──────── Data in this exercise ────────

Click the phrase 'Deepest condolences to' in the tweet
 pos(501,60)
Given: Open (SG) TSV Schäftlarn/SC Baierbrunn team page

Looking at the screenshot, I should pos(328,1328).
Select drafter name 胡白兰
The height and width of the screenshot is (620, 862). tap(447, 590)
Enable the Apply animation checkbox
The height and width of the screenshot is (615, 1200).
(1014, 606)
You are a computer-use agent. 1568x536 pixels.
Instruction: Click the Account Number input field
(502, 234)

────────
──────── Data in this exercise ────────

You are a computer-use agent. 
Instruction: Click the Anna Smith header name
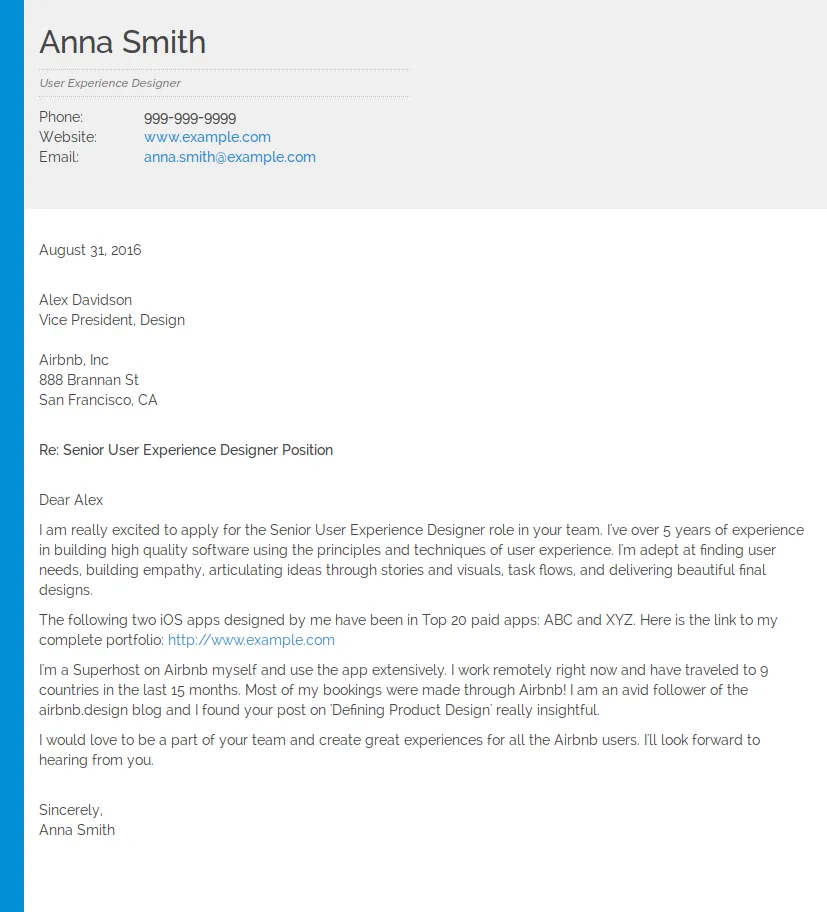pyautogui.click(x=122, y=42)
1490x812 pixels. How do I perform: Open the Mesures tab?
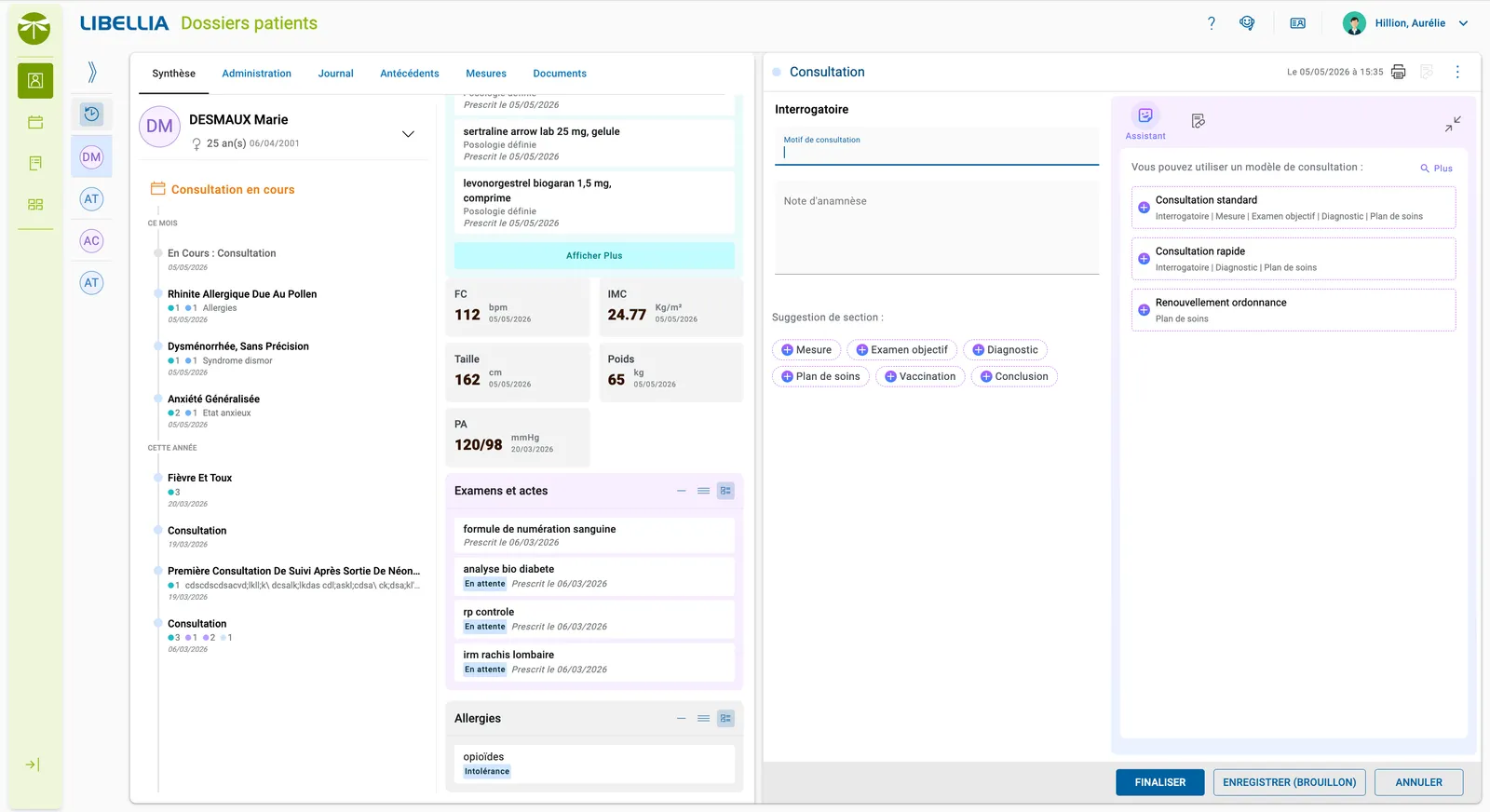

────────

▶ Task description
Whenever a line in the entries holds the word "agent", copy that line.

▶ Task response
You are a computer-use agent. 1568x536 pixels.
You are a computer-use agent. 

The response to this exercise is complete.